EXERCISE OBJECTIVE:
How many lines in the data that follows contain the word "sanssouci"? Only that number is needed.

RECORDS PROVIDED:
= = = = = = =
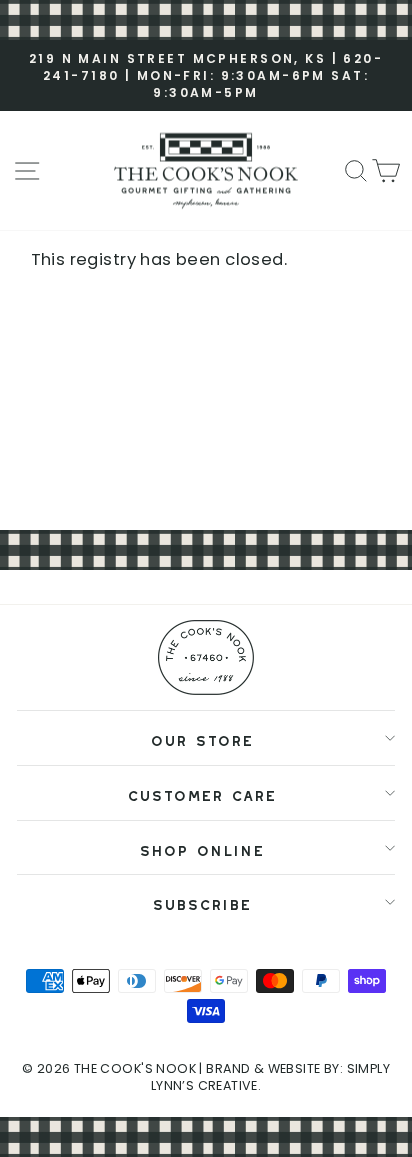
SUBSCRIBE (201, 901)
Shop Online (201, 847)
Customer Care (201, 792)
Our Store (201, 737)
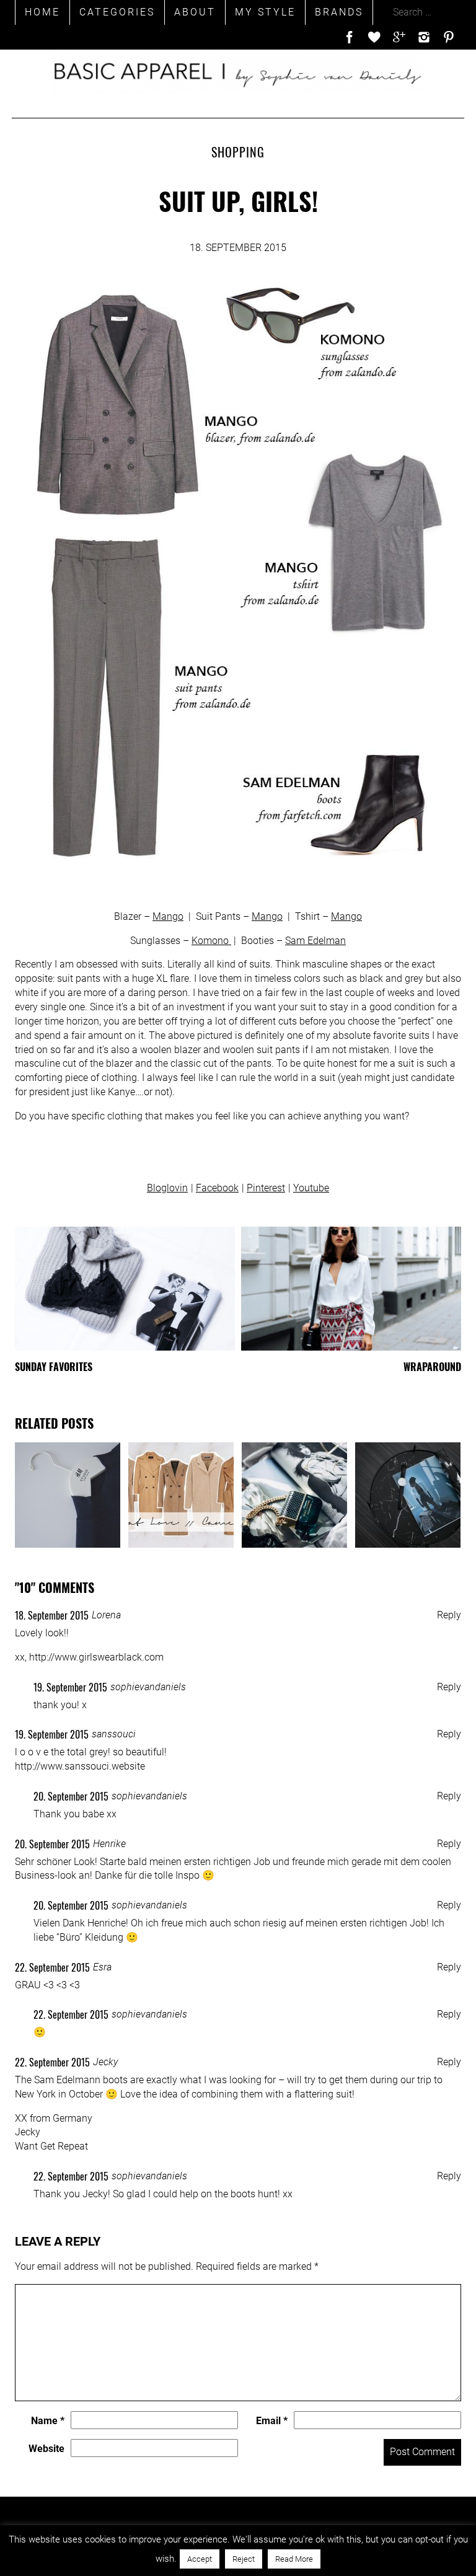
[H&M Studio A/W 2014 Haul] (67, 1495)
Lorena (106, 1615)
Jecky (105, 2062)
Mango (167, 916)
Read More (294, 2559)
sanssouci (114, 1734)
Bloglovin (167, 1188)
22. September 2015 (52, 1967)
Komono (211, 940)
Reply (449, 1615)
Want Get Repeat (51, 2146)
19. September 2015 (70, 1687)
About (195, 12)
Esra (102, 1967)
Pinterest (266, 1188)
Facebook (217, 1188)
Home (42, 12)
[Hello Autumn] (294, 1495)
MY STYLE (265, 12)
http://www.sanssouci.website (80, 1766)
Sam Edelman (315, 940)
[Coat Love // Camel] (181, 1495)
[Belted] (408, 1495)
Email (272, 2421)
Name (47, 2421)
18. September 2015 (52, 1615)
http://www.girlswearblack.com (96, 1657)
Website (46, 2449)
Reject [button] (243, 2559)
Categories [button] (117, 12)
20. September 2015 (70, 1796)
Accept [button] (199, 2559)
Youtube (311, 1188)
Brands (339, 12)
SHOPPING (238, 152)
= = = = = = =
OUTPUT FOR THIS EXERCISE:
2